Le locataire d'un logement indécent peut demander sa mise en conformité tant que le manquement perdure, mais l'indemnisation est limitée aux trois années précédant sa demande en justice.
Locataire d'un local à usage d'habitation meublé, une locataire a assigné le bailleur aux fins d'obtenir la réalisation de travaux, la suspension du paiement des loyers et la réparation du préjudice de jouissance subi depuis une certaine date.
Elle a par la suite sollicité l'indemnisation du préjudice subi depuis son entrée dans les lieux.
La cour d'appel de Paris, dans un arrêt rendu le 13 avril 2023, a limité l'indemnisation de la locataire au titre du préjudice de jouissance.
La Cour de cassation, par un arrêt rendu le 4 juin 2026 (pourvoi n° 24-11.437), rejette le pourvoi.

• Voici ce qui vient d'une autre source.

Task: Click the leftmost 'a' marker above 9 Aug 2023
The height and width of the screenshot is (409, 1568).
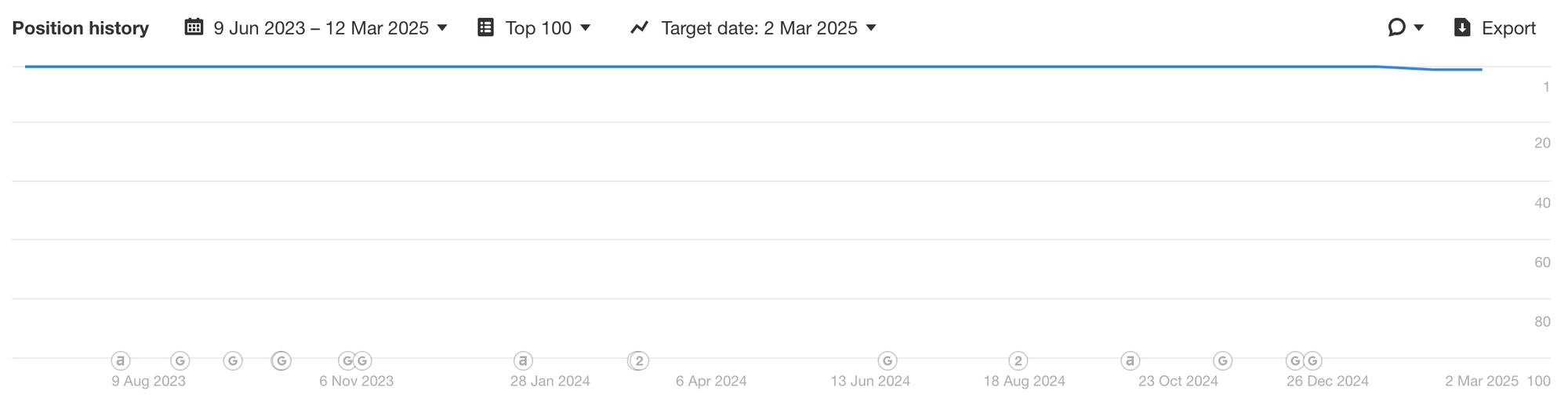Action: point(120,360)
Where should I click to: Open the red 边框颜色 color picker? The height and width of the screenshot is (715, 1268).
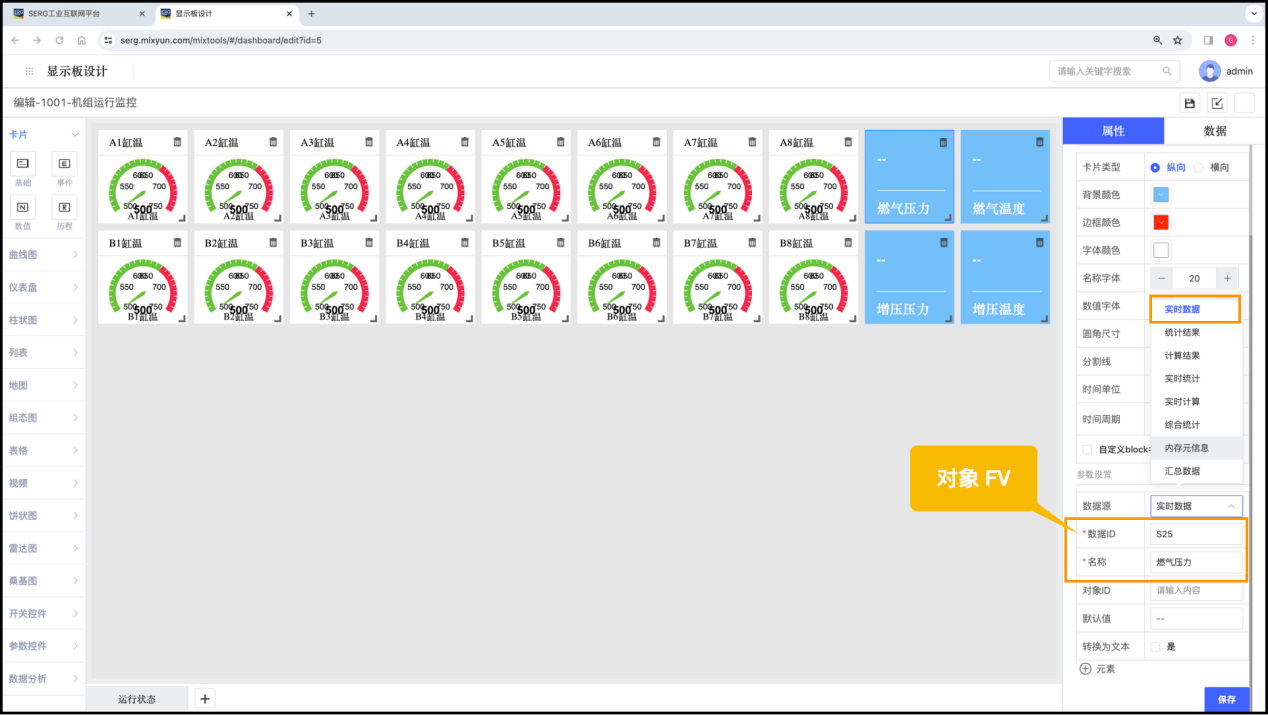(x=1161, y=222)
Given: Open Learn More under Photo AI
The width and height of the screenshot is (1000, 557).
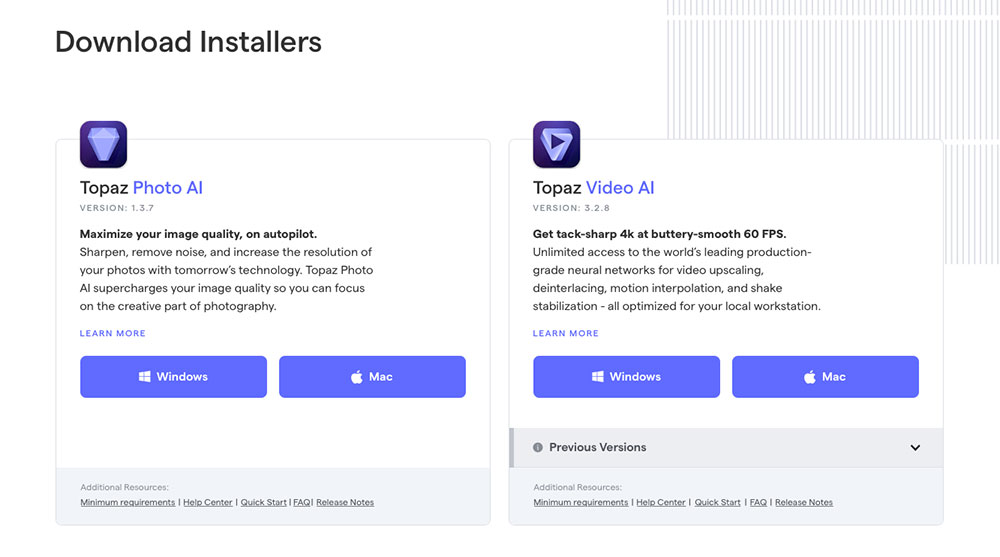Looking at the screenshot, I should coord(113,333).
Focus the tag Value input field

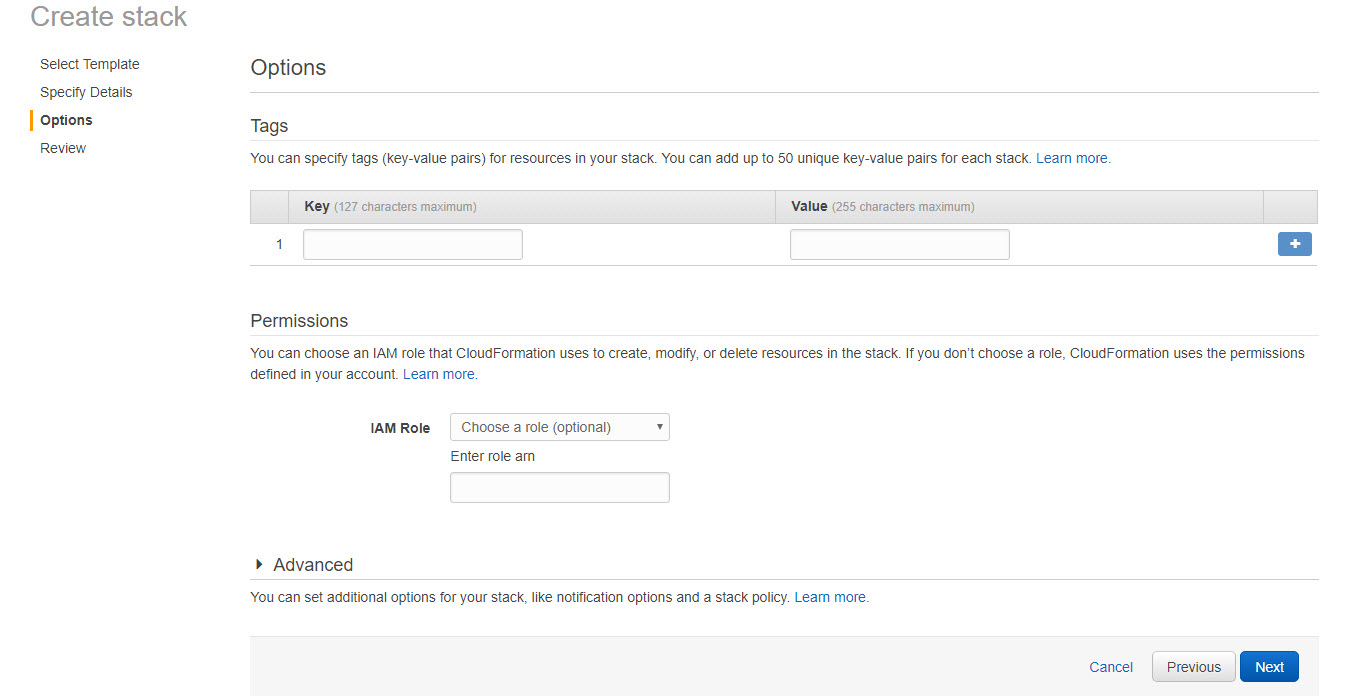tap(899, 245)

Aux termes de l'article 7-1 de la loi n° 89-462 du 6 juillet 1989, toutes actions dérivant d'un contrat de bail sont prescrites par trois ans.
De plus, il résulte de l'article 1709 du code civil et de l'article 6 de la même loi que l'obligation de délivrance d'un logement décent, continue, est exigible pendant toute la durée du bail.
En l'espèce, la locataire pouvait poursuivre l'exécution forcée en nature de l'obligation de délivrance tant que le manquement perdurait.
Elle ne pouvait toutefois obtenir la réparation des conséquences dommageables de l'inexécution par le bailleur de cette obligation que sur une période de trois ans précédant sa demande en justice.
La Cour de cassation rejette le pourvoi.